** What the task asks **
Translate this sentence from the book review below into Spanish: "Modern times were ushered into being with the announcement that ‘God is dead’."

··· Selected passage ···

Symposium: The Contemporary Family

Encumbered womanhood

Jui-Shan Chang, University of Melbourne

Susan Maushart Wifework: What Marriage Really Means for Women, Melbourne, Text Publishing, 2002 (268 pp). ISBN 1-87700-818-4 (paperback) RRP $19.95.

Elisabeth Beck-Gernsheim Re-Inventing the Family: In Search of New Lifestyles, Cambridge, Polity Press 2002 (170 pp). ISBN 0-74562-214-3 (paperback) RRP $58.25.

An emerging tradition in sociology might be termed ‘funeral sociology’, for it informs modern readers that in post-modernity we are witnessing the ‘death’ of the family, of community, civil society, learning, and citizenship, to mention but a few. Modern times were ushered into being with the announcement that ‘God is dead’. Since then, institutions seem to be dying too. Many institutions that might have enabled people to take charge of a new social order of industry and individualism have themselves left a wake of problems and frustrations.

Two recent books on marriage and family in the secular West do not so much announce the death of the family, as diagnose a pervasive malaise. Both offer feminist diagnoses of social relations: conventional gender roles persist, and wives, even when working, still do more housework than their husbands. Both offer the same remedy: men will have to do more to redress imbalances in the way men and women live out a marital journey. They pose ‘solutions’ in terms of raising awareness and (re)socialising men to do more housework.

These diagnoses and solutions have significant policy implications, ranging from educational initiatives to socialise boys, to encouragements and inducement for women to be more assertive about familial imbalances, and they gesture towards increased surveillance of on-going gender power disparities. Yet both authors do little to probe how culturally specific the expression of these problems in gender relations might be. Our global context gives us the opportunity to see how other cultures have reacted to modernisation and, in the process, filtered out aspects of Western culture while adapting to the structures of capitalism.

Susan Maushart’s Wifework makes gripping reading — it’s alive to the foibles, fashion, and frenzies that make up the role of ‘wife’. The core issue for Maushart is that deep inequities persist within the marriage bond: it’s a bond of comfort for men but, alas, bondage for women. She writes ‘As Dalma Heyn has observed, compared to single women, wives suffer “more nervous breakdown, inertia, loneliness, unhappiness with their looks, more insomnia, nervousness and nightmares; more phobias; more feelings of incompetence, guilt, shame and low self-esteem”’ (p. 5). Women may have become assertive at work, but they find they cannot easily raise matters about equity at home. Women have compromised. They have settled for what Maushart call ‘pseudo-mutuality’ and have yet to fully enjoy real mutuality. Maushart goes so far as to surmise that men, who indeed discover on a second marriage that, by doing more they obtain more satisfaction, could not see this trade-off earlier because in the end, the inequities suit them:

There is some evidence to suggest that by a man’s second or subsequent marriage he will be much more likely to give true mutuality a try … The irony is that equality probably is a better deal for men, too: psychologically emotionally, and spiritually. Unfortunately, inequality ain’t bad either — and no man has to lift a finger to achieve it (p. 197).

··· Available data ···

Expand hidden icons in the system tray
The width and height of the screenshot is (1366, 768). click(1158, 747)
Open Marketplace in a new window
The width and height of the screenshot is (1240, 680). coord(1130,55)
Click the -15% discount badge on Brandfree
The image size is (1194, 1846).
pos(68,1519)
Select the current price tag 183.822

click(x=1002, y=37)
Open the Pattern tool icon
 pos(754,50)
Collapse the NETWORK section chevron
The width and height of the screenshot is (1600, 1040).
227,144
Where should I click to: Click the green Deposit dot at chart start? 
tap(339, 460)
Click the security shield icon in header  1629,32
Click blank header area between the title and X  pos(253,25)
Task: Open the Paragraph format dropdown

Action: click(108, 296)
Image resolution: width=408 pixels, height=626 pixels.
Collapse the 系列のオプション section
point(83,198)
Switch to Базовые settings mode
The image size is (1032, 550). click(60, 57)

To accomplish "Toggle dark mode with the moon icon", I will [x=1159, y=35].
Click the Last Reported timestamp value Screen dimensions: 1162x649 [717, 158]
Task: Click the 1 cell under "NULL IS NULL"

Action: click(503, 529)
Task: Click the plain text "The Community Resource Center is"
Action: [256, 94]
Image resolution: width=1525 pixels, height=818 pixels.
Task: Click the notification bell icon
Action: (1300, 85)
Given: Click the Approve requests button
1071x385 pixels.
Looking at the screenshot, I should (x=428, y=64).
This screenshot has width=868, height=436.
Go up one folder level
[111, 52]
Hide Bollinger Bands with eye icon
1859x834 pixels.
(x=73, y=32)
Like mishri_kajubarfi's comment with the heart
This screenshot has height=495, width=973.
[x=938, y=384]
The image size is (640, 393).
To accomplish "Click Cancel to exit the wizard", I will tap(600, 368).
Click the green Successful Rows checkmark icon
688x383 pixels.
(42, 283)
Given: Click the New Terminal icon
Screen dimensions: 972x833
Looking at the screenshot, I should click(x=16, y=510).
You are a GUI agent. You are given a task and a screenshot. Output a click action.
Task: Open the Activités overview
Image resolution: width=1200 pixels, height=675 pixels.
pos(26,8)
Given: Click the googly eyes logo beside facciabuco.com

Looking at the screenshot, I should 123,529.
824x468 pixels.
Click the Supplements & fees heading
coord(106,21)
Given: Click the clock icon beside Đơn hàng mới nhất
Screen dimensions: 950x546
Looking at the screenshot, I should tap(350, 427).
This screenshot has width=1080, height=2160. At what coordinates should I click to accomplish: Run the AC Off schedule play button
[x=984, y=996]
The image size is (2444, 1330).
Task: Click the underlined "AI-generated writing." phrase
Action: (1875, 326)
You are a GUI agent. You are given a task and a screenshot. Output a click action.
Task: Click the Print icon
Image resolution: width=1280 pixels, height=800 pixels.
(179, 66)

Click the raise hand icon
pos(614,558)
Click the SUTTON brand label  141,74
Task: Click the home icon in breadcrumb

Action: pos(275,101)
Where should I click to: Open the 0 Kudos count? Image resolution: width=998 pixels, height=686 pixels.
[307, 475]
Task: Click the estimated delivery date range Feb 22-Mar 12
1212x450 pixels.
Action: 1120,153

···

** Exercise result **
Los tiempos modernos se inauguraron con el anuncio de que «Dios ha muerto».